═════ Passage

Out of the collie types, the fastest is the border collie. Border collies are the smallest of the breed type and tend to be the fastest. They are compact but very muscular ranging between 30 to 45 pounds on average depending on sex and stature.

Rough collies are a similar size but their coat length makes them less streamlined for running quickly.

Bearded collies are the stockiest of the collie types and reach weights of up to 55 pounds making them a little less quick on turns and less agile than their smaller, lighter counterparts.

Collies can run at speeds of up to 30mph (48km/h)

Why Are Collies so Fast?

Collies are so fast because over the last few hundred years collies have been selectively bred for their speed and agility, resulting in the quick and agile dogs we see today.

Collies have been bred for centuries to aid in herding livestock. To be competent at their jobs they needed to be able to be faster than the livestock to control where they move and get them going in the right direction.

══════════

*Instructions*:
1. Shorten the paragraph of the collie speed text that begins "Out of the collie types" while keeping its main facts.
2. Resume the text on collie speed from the point where it stops.
The material that comes next has no connection to the text on collie speed.

═════ Data

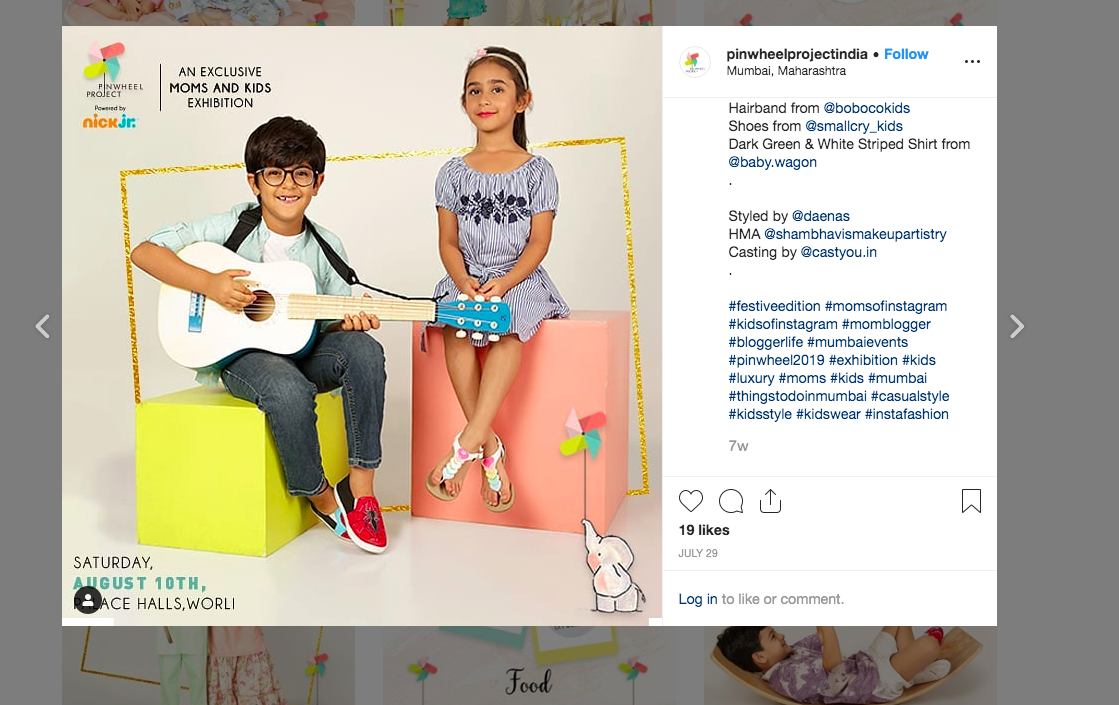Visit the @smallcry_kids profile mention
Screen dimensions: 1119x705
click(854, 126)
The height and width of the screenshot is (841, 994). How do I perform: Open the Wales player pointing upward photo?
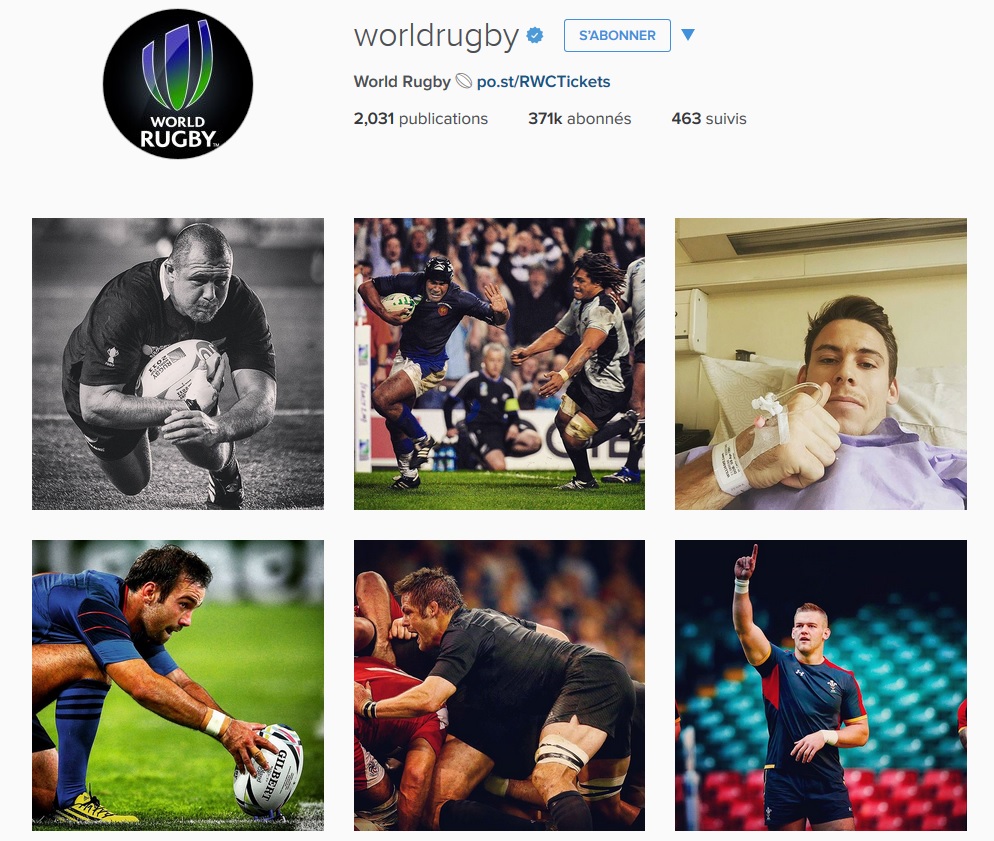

══════════

*Expected outputs*:
1. Border collies are the smallest and fastest collie type. They are compact but very muscular and average 30 to 45 pounds, depending on sex and stature.

2.
Through years of breeding, we have shaped collies to become smaller and more agile dogs. Working farms would only breed their fastest, best workers, and as a result over time, collies have become increasingly fast, intelligent, and agile.

If they were herding livestock that could run faster than them, they could easily avoid the dogs and go wherever they want to.

Since collies can quickly circle back and change direction faster than livestock, they are efficient at performing their jobs.

What’s the Fastest Type of Collie

The fastest of the collie breeds is the border collie with its small but muscular build. Border collies tend to top the agility championships every year at Crufts and other dog shows because they are so fast and agile.

Agility is a sport that collies tend to dominate because it required speed but also incorporates sharp turns and jumps so dogs need to be highly agile to compete.

In 2020 the top three dogs in Crufts were all border collies and the winners for the last three years have also been border collies. In 2018 all 9 dogs that placed in the Championship finals were border collies or border collie mixes.

Every collie breed is fast, including border collies, smooth collies, bearded collies, and rough collies.

Are Collies the Fastest Dogs in the World?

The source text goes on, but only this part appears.